Having 125 Test caps doesn’t exempt you from severe criticism when your game is not what it used to be.
George Gregan knows this better than anyone. The Wallaby No 9 has been on the receiving end of scathing reviews from the Australian media and opponents recently. But, the most capped Test player in history refuses to let the negative press affect him.
“I don’t play to answer critics, I play to become a better player and enjoy it,” Gregan told the media. “I love getting out on the field and playing and as soon as that wanes I know it’s time.”
The 33-year-old last year snapped back at England’s defensive coach, Mike Ford, who critcised him of running sideways too often by calling him a “east-west” player.
“If there is a hole to go north, I think I’m all right at taking that too,” Gregan said sarcastically. “Everyone’s a bit different.”

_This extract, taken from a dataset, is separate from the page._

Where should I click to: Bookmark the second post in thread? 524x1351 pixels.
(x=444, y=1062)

It seems he has become an easy target for journalists the world over, who intricately dissect every mistake he makes. He came in for severe criticism after his team’s poor showing against the Boks in Sydney and media were particularly ruthless.

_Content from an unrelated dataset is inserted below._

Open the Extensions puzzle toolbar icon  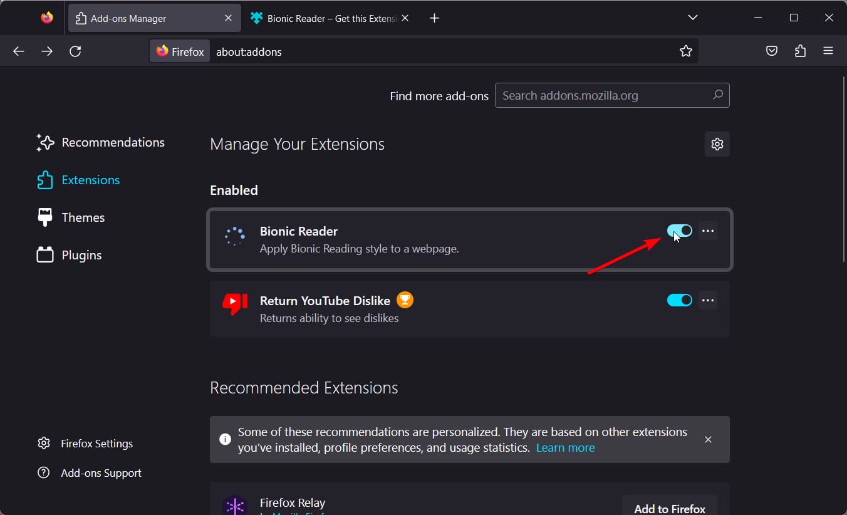(800, 51)
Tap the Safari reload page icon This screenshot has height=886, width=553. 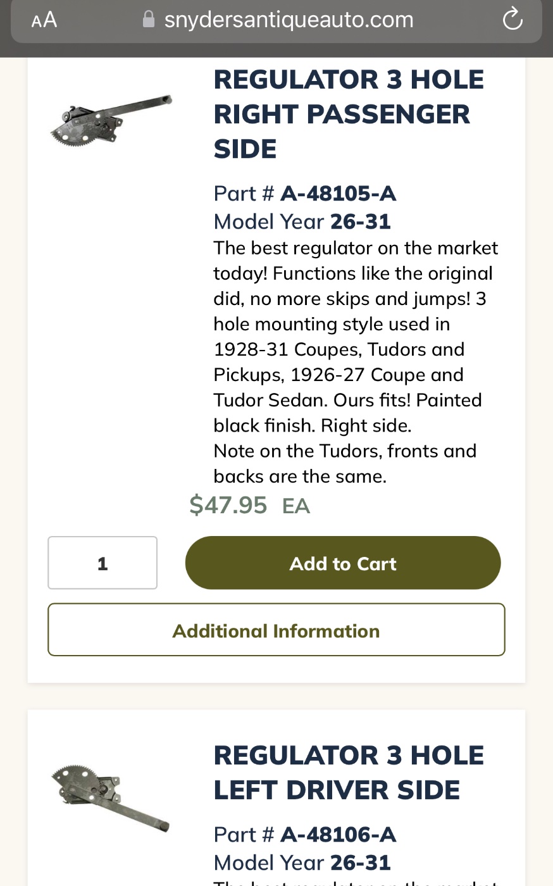(512, 20)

“Gregan’s form was again disappointing,” one journalist wrote. “His passing was flawed, he was involved in a scrumbase mix-up that led to the Boks’ first try and he lacked the pace to cash in on the times he breached the defence. He is, it appears, on borrowed time.”

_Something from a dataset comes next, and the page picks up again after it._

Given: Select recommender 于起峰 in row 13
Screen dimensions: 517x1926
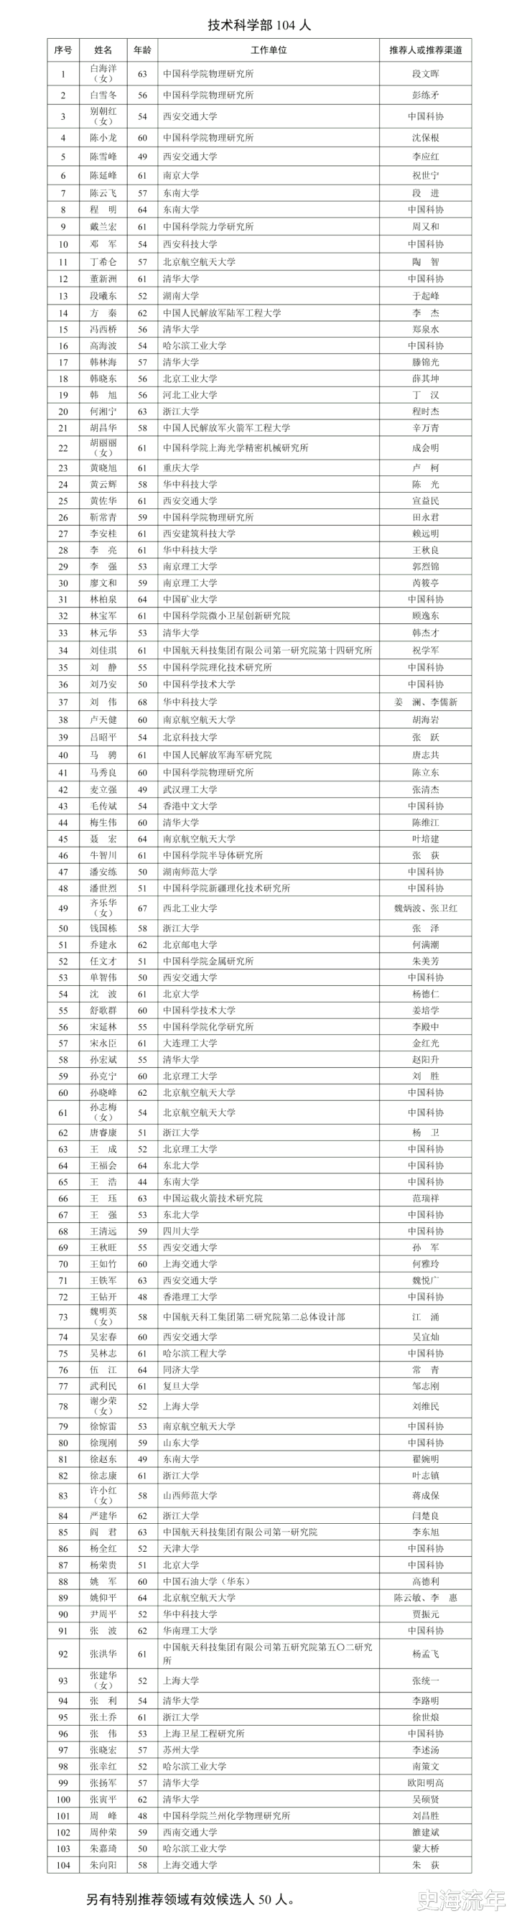Looking at the screenshot, I should tap(425, 296).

The plucky scrumhalf has made it known that he desires to end his career after the World Cup, but Connolly is thought to be looking at long term replacements.
“I’m committed to it [making the World Cup squad],” Gregan said. “I’d love to play in it but there’s a lot of football to be played and a lot of things that you can’t control between now and then.”
Australia face New Zealand in Auckland in their next Tri-Nations game on 19 August.